S系外交官は元許嫁を甘くじっくり娶り落とす
「君は人を不愉快にするのが得意なようだ。あの家の人間に関わるとロクなことにならない。帰ってくれ」
「お父さん!」
私のためにしてくれた彼になんて酷いことを言うの⁉と、つい憤りを抑えられなくなって声を荒らげた。

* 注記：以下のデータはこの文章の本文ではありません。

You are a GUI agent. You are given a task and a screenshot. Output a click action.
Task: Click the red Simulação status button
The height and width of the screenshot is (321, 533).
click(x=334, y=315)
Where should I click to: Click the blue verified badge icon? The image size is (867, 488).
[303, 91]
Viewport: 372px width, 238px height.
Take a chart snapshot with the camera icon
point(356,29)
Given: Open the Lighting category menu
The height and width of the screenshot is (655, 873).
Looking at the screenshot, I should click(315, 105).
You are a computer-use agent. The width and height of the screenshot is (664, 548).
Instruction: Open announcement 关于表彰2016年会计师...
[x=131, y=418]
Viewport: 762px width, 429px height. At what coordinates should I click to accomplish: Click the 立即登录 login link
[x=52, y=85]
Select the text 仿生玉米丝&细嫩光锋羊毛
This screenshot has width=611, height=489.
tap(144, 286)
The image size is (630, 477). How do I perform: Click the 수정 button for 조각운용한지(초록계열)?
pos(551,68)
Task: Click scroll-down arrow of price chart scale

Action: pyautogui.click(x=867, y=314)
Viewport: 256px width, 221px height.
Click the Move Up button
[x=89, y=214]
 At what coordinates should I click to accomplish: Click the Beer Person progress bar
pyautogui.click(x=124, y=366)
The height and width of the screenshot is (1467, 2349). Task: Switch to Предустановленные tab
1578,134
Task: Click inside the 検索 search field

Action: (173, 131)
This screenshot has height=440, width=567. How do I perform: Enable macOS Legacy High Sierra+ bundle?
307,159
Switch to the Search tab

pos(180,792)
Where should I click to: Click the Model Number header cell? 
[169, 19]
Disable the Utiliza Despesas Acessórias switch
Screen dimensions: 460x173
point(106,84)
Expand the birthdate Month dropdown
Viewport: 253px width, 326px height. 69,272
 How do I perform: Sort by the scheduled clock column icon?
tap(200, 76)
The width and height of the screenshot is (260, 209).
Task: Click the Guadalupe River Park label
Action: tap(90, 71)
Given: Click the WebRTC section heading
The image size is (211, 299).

エツはなにを言っても無駄だと悟ったのか、冷めた表情で「失礼しました」と頭を下げて踵を返した。私は慌てて彼を追おうとする。
「待って──!」
「やめなさい、花詠。仕事中だぞ」
すぐに父の厳しい声が飛んできて、情けなくも足を止めてしまった。扉が閉まり、私たちふたりを残した部屋は気まずい静けさに包まれた。
肩を落とす私に、父が硬い声で確認する。
「まさか、ずっと悦斗くんと親しくしていたわけではないよな?」
「……親しくなんかないよ」
胸が痛むのを感じながらぽつりと呟いた。
仲よくしたくてもできなかったんだよ。きっとこれからも、この父の元にいる限りは無理だ。彼に嫌な思いをさせるだけ。
やりきれない私の心情を知ってか知らでか、父は「それでいい」と無情なひと言を吐く。悔しさで視界が滲み、強く握りしめる拳を着物の袖で隠した。